Three Deleted Scenes fill a total of five minutes, 27 seconds. We find “The Butcher Lends a Hand” (1:41), “Charlene Hears a Rumor” (0:34) and “Late for the Party” (3:12).

The first two seem insubstantial. “Party” doesn’t really add to the story, but it brings some amusement and seems worth a look.

Four promotional featurettes finish the disc.

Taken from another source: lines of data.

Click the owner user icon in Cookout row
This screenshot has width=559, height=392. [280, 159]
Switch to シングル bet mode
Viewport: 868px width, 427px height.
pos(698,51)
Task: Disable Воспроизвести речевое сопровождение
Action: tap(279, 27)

We get “Split Personalities” (2:24), “Crafting the Kills” (3:35), “Christopher Landon’s Brand of Horror” (2:35), and “Final Girl Reframed” (2:48).

Across these, we hear from Landon, production executive Adam Hendricks, makeup effects design consultant Tony Gardner, stunt coordinator Mark Rayner, and actors Kathryn Newton, Vince Vaughn, Celeste O’Connor, and Misha Osherovich.

The featurettes look at cast and performances, the movie’s violence, Landon’s impact on the shoot, story and characters. “Split” and “Kills” manage decent information, but the other two seems fluffy.

The disc opens with an ad for Come Play. No trailer for Freaky appears here.

As a mix of comedy, spoof and horror, Freaky becomes a moderately engaging movie. However, it never quite lives up to its potential, so it gives us a watchable but somewhat disappointing affair. The Blu-ray boasts very good picture and audio along with a mix of bonus materials. Expect a decent but not great genre flick.